(Dataset records)

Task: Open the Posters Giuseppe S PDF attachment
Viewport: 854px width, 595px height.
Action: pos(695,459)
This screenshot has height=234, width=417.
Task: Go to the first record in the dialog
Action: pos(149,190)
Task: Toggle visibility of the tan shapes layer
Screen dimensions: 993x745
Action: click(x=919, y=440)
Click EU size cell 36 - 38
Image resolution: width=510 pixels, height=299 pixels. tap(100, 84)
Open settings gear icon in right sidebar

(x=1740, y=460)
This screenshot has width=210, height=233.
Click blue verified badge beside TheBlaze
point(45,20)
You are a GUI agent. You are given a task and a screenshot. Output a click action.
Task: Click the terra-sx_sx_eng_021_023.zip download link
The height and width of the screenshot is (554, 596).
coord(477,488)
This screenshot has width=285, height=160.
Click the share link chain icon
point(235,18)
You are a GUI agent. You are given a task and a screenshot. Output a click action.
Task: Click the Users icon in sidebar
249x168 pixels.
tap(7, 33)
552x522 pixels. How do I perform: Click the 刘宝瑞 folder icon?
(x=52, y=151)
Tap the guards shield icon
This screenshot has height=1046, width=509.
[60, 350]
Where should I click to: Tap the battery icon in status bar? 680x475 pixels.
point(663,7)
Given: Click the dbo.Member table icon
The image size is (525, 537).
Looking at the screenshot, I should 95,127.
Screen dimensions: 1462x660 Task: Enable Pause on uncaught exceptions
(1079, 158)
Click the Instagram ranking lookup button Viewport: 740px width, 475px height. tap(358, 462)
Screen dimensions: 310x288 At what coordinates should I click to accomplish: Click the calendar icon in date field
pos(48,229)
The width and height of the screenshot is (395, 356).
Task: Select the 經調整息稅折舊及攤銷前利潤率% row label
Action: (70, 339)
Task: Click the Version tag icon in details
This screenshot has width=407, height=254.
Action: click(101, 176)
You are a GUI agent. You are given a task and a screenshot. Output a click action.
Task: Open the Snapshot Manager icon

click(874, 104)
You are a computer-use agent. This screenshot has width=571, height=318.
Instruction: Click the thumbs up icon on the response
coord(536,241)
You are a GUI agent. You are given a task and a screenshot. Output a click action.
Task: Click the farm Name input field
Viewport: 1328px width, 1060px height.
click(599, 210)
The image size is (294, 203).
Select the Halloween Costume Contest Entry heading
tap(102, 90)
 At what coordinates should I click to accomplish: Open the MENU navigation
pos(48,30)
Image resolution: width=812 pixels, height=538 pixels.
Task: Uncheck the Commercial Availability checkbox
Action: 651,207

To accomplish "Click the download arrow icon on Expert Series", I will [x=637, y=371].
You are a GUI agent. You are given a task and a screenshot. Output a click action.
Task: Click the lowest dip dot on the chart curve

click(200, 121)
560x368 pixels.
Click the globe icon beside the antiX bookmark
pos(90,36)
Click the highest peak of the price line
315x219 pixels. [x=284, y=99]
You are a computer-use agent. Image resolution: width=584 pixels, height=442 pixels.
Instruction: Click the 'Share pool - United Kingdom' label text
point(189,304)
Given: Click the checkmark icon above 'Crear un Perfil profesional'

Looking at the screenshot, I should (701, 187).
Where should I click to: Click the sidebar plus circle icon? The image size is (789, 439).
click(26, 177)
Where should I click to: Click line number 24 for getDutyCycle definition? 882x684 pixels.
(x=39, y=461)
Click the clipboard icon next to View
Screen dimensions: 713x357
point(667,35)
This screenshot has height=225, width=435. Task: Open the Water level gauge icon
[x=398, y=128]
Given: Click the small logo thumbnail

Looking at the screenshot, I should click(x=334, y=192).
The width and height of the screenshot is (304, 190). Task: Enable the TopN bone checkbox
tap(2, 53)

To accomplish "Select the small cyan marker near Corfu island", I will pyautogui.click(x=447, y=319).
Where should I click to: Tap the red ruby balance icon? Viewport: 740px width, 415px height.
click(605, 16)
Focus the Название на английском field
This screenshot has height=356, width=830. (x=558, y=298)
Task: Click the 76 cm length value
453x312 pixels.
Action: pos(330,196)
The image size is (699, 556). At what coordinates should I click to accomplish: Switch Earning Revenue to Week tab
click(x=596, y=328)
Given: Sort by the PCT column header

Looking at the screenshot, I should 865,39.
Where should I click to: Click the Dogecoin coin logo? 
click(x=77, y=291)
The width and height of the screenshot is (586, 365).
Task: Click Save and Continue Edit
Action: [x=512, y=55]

(End Dataset records)

For this exercise, repeat exactly the lines of the data above from the one with "This screenshot has width=285, height=160." down to the one with "Click the Instagram", both end lines included.

Solution to this problem.
This screenshot has width=285, height=160.
Click the share link chain icon
point(235,18)
You are a GUI agent. You are given a task and a screenshot. Output a click action.
Task: Click the Users icon in sidebar
249x168 pixels.
tap(7, 33)
552x522 pixels. How do I perform: Click the 刘宝瑞 folder icon?
(x=52, y=151)
Tap the guards shield icon
This screenshot has height=1046, width=509.
[60, 350]
Where should I click to: Tap the battery icon in status bar? 680x475 pixels.
point(663,7)
Given: Click the dbo.Member table icon
The image size is (525, 537).
Looking at the screenshot, I should 95,127.
Screen dimensions: 1462x660 Task: Enable Pause on uncaught exceptions
(1079, 158)
Click the Instagram ranking lookup button Viewport: 740px width, 475px height. tap(358, 462)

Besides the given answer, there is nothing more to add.